The Picnic Guide

Six heures du matin.
Un four déjà allumé.
Un marché qui s'installe.
Un bateau qui rentre au port.
Quelqu'un récolte encore ce que nous mangerons ce soir.
C'est ici que la nourriture commence.
Bien avant une recette. Bien avant un restaurant.
Elle commence dans un champ, en mer, dans une cave, dans un atelier. Elle commence entre les mains de ceux qui attendent une saison, répètent le même geste depuis trente ans ou décident de tout réinventer.
Chaque produit porte encore les mains de celui qui l'a fait. Avant même d'arriver dans une assiette, il a déjà vécu une histoire.
La nourriture est l'un des rares langages vraiment universels. Pas besoin de parler japonais pour comprendre une huître. Pas besoin de parler italien pour comprendre un sandwich à la porchetta. Un grand produit n'a pas besoin d'être traduit.
C'est par là que nous choisissons de commencer.
D'une tête de radicchio de Trévise à un sandwich mangé debout sur un trottoir. De la première pêche de l'été à une huître ouverte à la minute. Nous traversons un pays pour l'un. Nous traversons la rue pour l'autre.
Les classements ne nous intéressent pas. Les étoiles non plus. Ce qui nous intéresse, ce sont les choses bien faites. Les produits qui valent le voyage. Les personnes qui valent la rencontre. Les histoires qui méritent d'être racontées.

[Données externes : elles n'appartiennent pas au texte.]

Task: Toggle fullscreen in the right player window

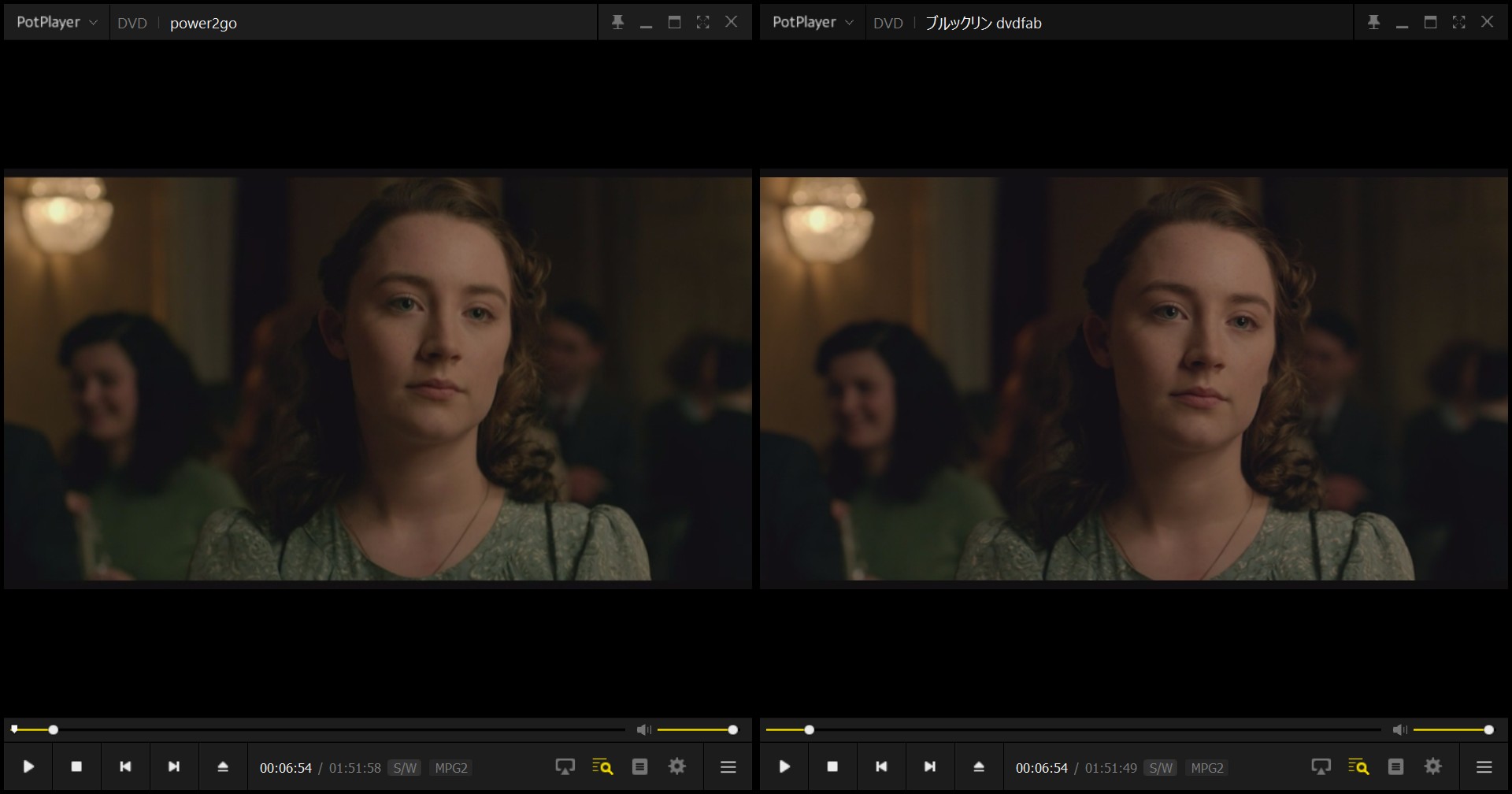Action: (1458, 22)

La nourriture est notre boussole. Les produits nous guident vers des personnes, des lieux et des histoires qui méritent qu'on s'y arrête.

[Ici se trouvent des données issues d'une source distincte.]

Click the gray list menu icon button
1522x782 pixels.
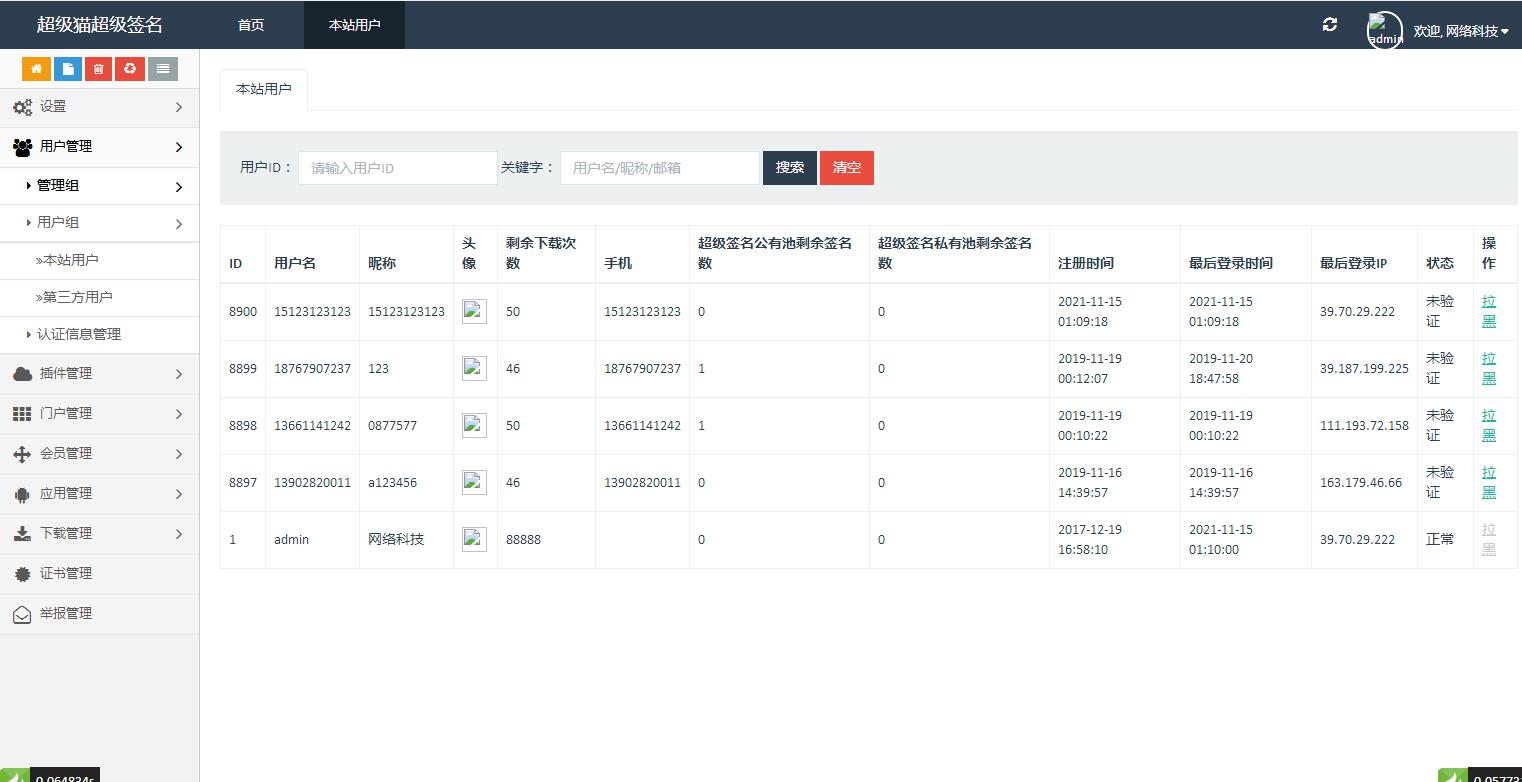tap(162, 69)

Pour nous, un produit est une façon de comprendre une ville, une famille, une tradition, une obsession. C'est le fil qui relie les agriculteurs aux cuisiniers, les pêcheurs aux restaurants, les marchés aux quartiers, le passé au présent.
Chaque produit ouvre une conversation.
Demain matin, à six heures, tout recommencera.